• [TASK DESCRIPTION]: Copy the passage of the sermon from "I used to have" to "being a Christian." word for word.

• [DOCUMENT]:

(begin)

Thursday, November 1, 2007

Sermon for October 28, 2007

The Confident Sinner

To some who were confident of their own righteousness and looked down on everybody else, Jesus told this parable: "Two men went up to the temple to pray, one a Pharisee and the other a tax collector. The Pharisee stood up and prayed about himself: 'God, I thank you that I am not like other men—robbers, evildoers, adulterers—or even like this tax collector. I fast twice a week and give a tenth of all I get.'
"But the tax collector stood at a distance. He would not even look up to heaven, but beat his breast and said, 'God, have mercy on me, a sinner.'
"I tell you that this man, rather than the other, went home justified before God. For everyone who exalts himself will be humbled, and he who humbles himself will be exalted."
-- Luke 18:9-14

I used to have real problems with church people. About 15 years ago I had an experience that changed my spiritual life. I became what some might call a Bible-believing Christian. I converted into a person who was really serious about Christianity. I mean REALLY serious. I not only took my Bible to church with me every Sunday, but I normally carried one with me wherever I went. I had a Bible at work. I carried it in the car with me. I read it every chance I could get, and it didn’t matter who was watching. In fact, it was better if a lot of people saw me so that they would know I was serious about being a Christian.

(end)

• [DATASET EXTRACT]:

(begin)

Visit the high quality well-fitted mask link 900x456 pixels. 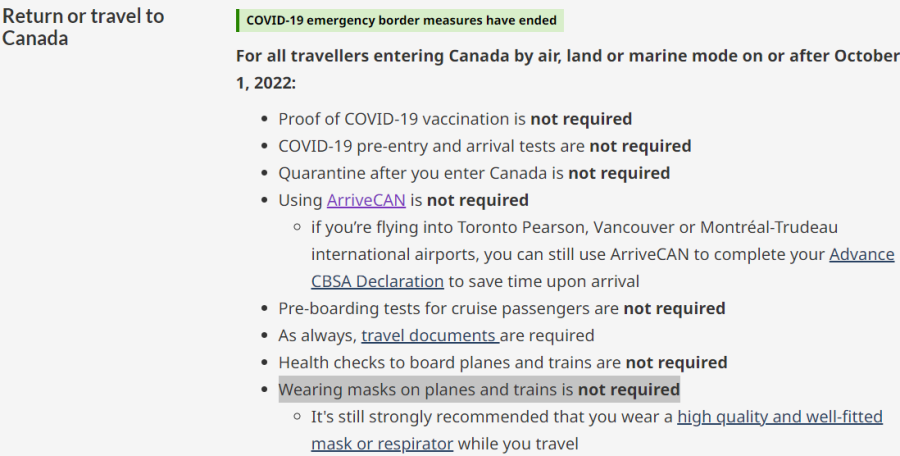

(end)

• [FULL SOLUTION]:
I used to have real problems with church people. About 15 years ago I had an experience that changed my spiritual life. I became what some might call a Bible-believing Christian. I converted into a person who was really serious about Christianity. I mean REALLY serious. I not only took my Bible to church with me every Sunday, but I normally carried one with me wherever I went. I had a Bible at work. I carried it in the car with me. I read it every chance I could get, and it didn’t matter who was watching. In fact, it was better if a lot of people saw me so that they would know I was serious about being a Christian.